Dans le cadre du renouvellement d’un marché public, le titulaire sortant doit communiquer au pouvoir adjudicateur l’ensemble des informations essentielles à l’élaboration de leurs offres par les candidats et qu’il est seul à connaître.
Par une décision du 11 janvier 2023, la Cour de cassation précise l’étendue de l’obligation d’information en matière de reprise de salariés qui s’impose au titulaire sortant dans le cadre d’une procédure de renouvellement d’un marché public.
En l’espèce, dans le cadre du renouvellement d’un marché de collecte des déchets d’une commune, était prévu que le nouveau titulaire reprenne les salariés du titulaire sortant, dans les conditions qui leur étaient applicables au moment du changement de titulaire.
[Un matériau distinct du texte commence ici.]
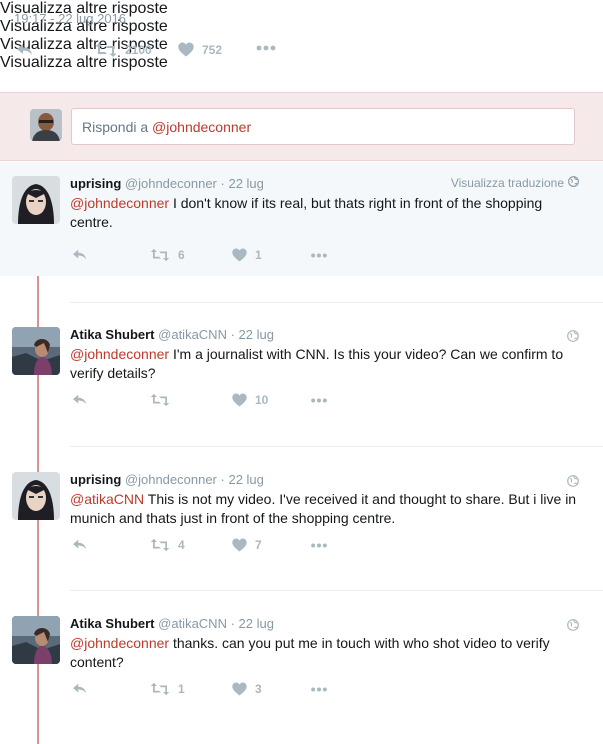  What do you see at coordinates (182, 545) in the screenshot?
I see `retweet-count: 4` at bounding box center [182, 545].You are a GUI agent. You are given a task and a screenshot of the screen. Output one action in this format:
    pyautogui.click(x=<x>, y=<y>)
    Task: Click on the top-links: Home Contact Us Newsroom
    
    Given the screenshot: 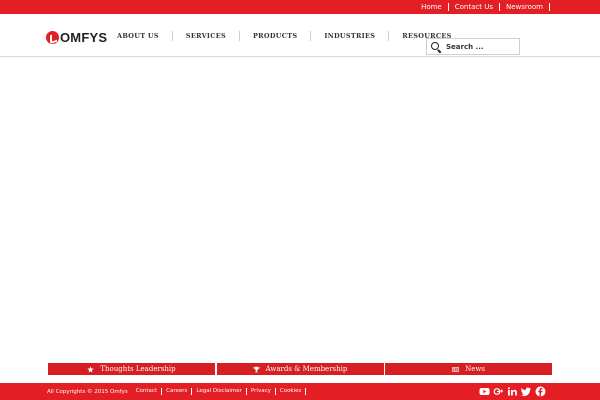 What is the action you would take?
    pyautogui.click(x=482, y=7)
    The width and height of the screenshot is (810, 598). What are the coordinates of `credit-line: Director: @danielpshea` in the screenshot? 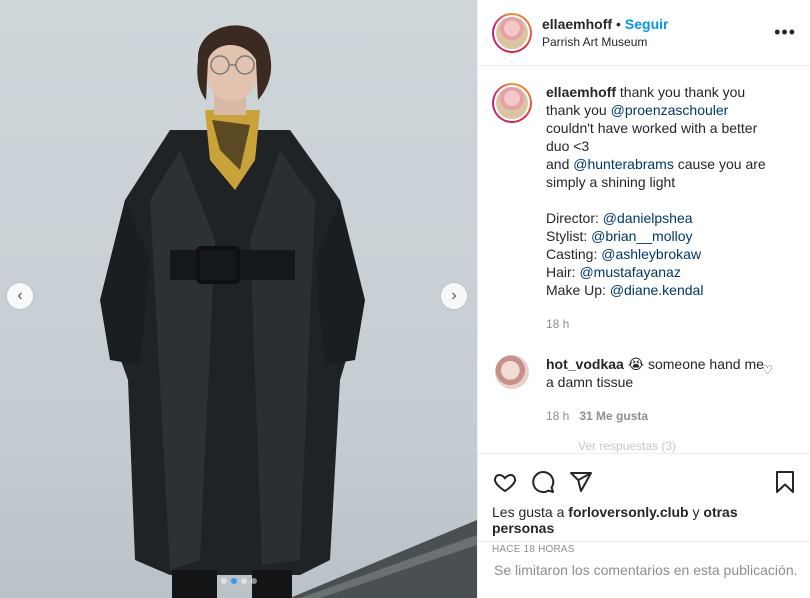 It's located at (620, 218). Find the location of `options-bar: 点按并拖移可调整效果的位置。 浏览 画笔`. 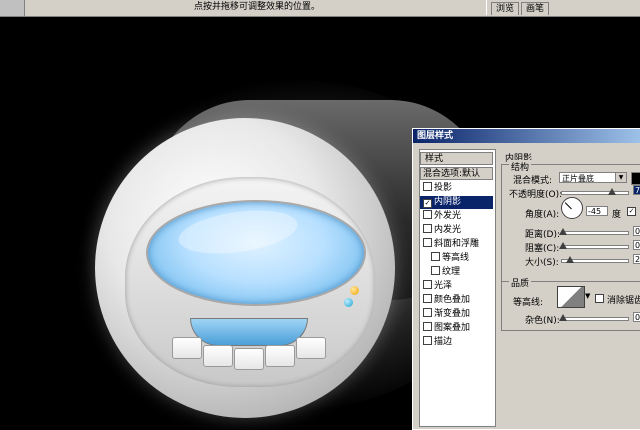

options-bar: 点按并拖移可调整效果的位置。 浏览 画笔 is located at coordinates (320, 8).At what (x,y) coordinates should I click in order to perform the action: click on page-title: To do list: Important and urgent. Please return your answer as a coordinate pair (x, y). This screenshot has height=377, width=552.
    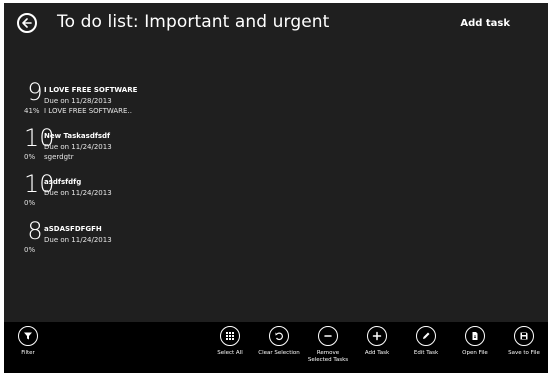
    Looking at the image, I should click on (194, 22).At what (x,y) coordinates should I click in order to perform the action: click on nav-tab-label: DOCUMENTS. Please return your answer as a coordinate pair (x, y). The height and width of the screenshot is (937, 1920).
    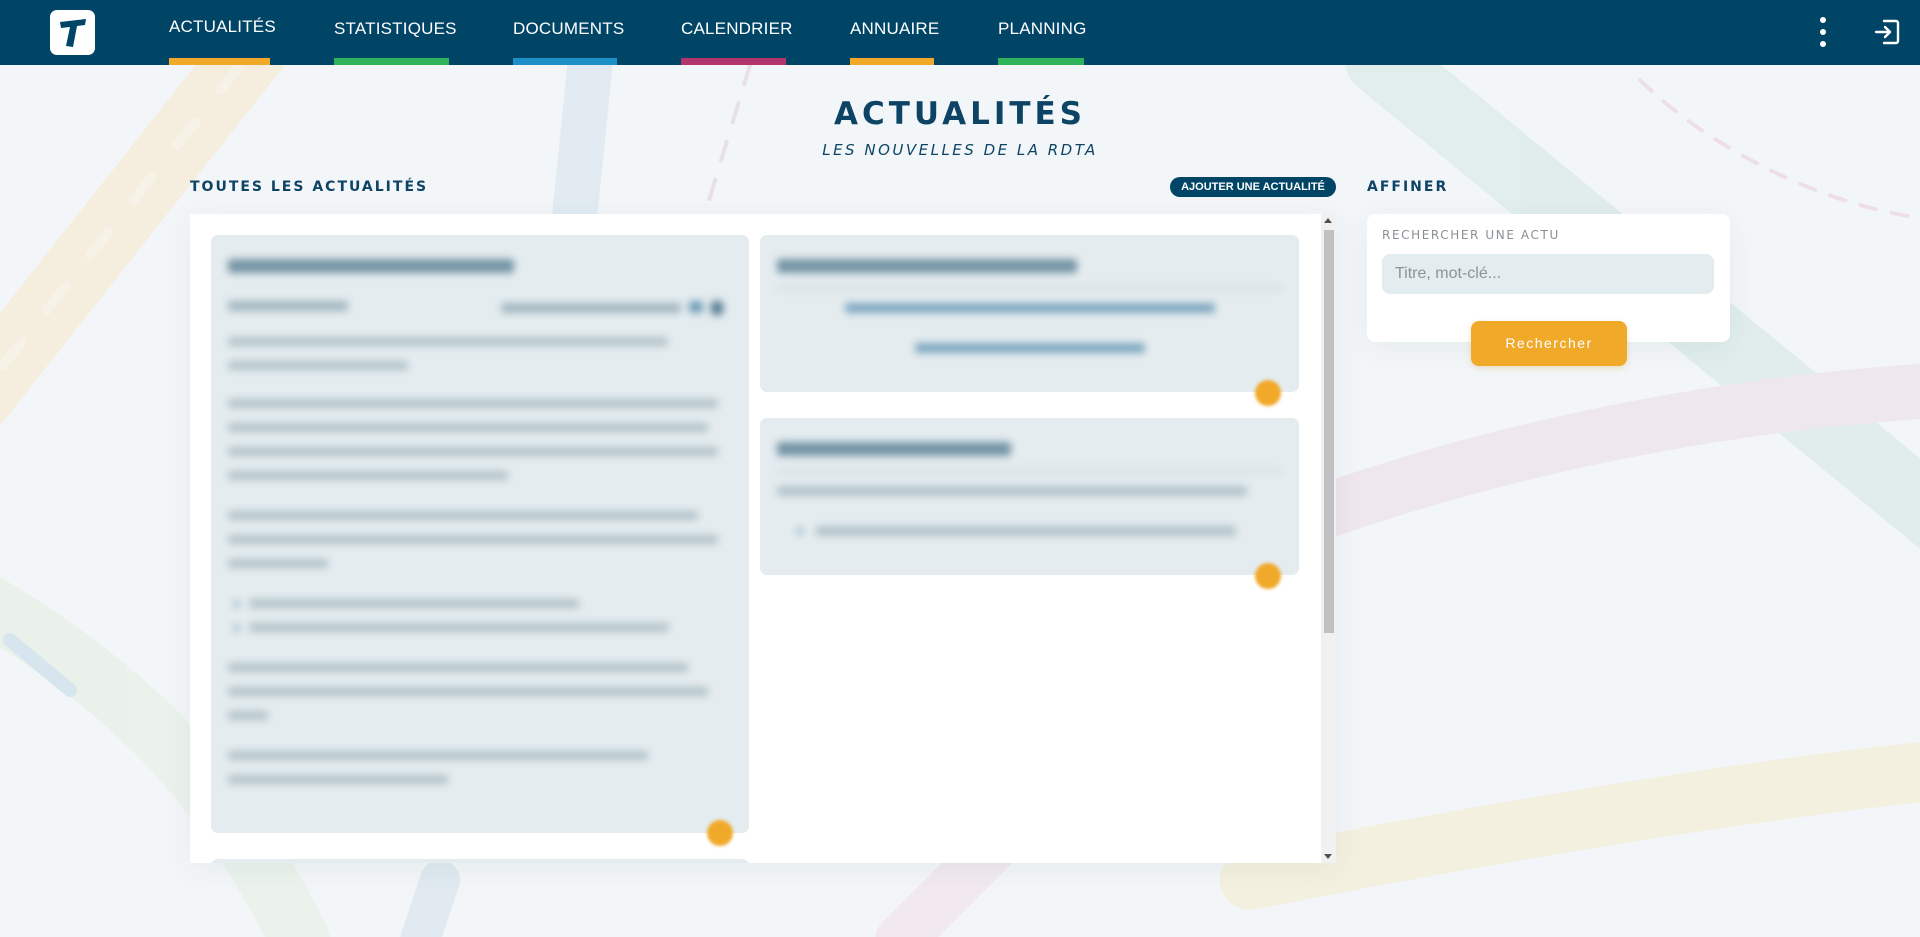
    Looking at the image, I should click on (569, 28).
Le marché a été attribué le 15 novembre 2013 à la société Veolia et une de ses filiales, et prévoyait un début d’exécution des prestations le 22 juin 2014. Entre la date d’attribution du contrat et celle du début de son exécution, les entreprises titulaires sortantes ont conclu, dans le cadre d’un processus d’harmonisation des salaires en cours depuis 2011, des accords ayant pour effet d’augmenter les salaires et d’y intégrer des primes et indemnités avec effet différé jusqu’au mois de mai 2014. Les nouveaux titulaires, estimant être victimes de pratiques déloyales, ont assigné les titulaires sortants en réparation.
La Cour de cassation confirme tout d’abord l’arrêt de la cour d’appel de Paris en ce qu’elle a relevé qu’aucune disposition légale, réglementaire ou contractuelle interdisait au titulaire sortant de consentir une augmentation des salaires et autres avantages, et que ces augmentations ont concerné tous les salariés, et pas seulement ceux repris par les nouveaux titulaires. Par conséquent, ces augmentations ne constituent pas un acte de concurrence déloyale ou un abus de droit.
Toutefois, les juges de cassation infirment la solution d’appel sur l’étendue de l’obligation d’information que se doit de respecter le titulaire sortant en matière de reprise des salariés.
En effet, la Cour d’appel avait considéré que le CCAP applicable au litige imposait uniquement au titulaire sortant de communiquer au pouvoir adjudicateur « les données relatives aux personnels permanents employés à l'exécution des prestations du […] marché », c'est-à-dire « au minimum l'état quantitatif et qualitatif des personnels et masses salariales correspondantes », et qu’il n’était pas tenu de l’informer spontanément des évolutions possibles de la masse salariale.
Or, la Cour de cassation juge que les règles de publicité et de mise en concurrence imposent au titulaire sortant de fournir au pouvoir adjudicateur, dans le cadre du renouvellement d’un marché soumis à appel d’offres, les informations essentielles à l’élaboration de leurs offres par les candidats et qu’il est seul à connaître.
En l’espèce, dans le cadre d’un marché prévoyant une obligation de reprise du personnel par le nouvel attributaire, le titulaire sortant doit communiquer au pouvoir adjudicateur les éléments qu’il est le seul à connaître relatifs aux évolutions prévues de la masse salariale.
Cette communication d’informations est obligatoire, y compris en l’absence de demande expresse du pouvoir adjudicateur sur ce point.
En s’abstenant de communiquer des éléments essentiels à l’élaboration des offres par les candidats, le titulaire sortant a violé les règles de publicité et de mise en concurrence, ce qui engage sa responsabilité pour faute, sur le fondement de l’article 1240 du code civil, à l’encontre des candidats.
En n’ayant pas connaissance des augmentations de salaire prévues, le nouvel attributaire a en effet subi un dommage, puisqu’il n’a pu adapter son offre au coût de la masse salariale à reprendre.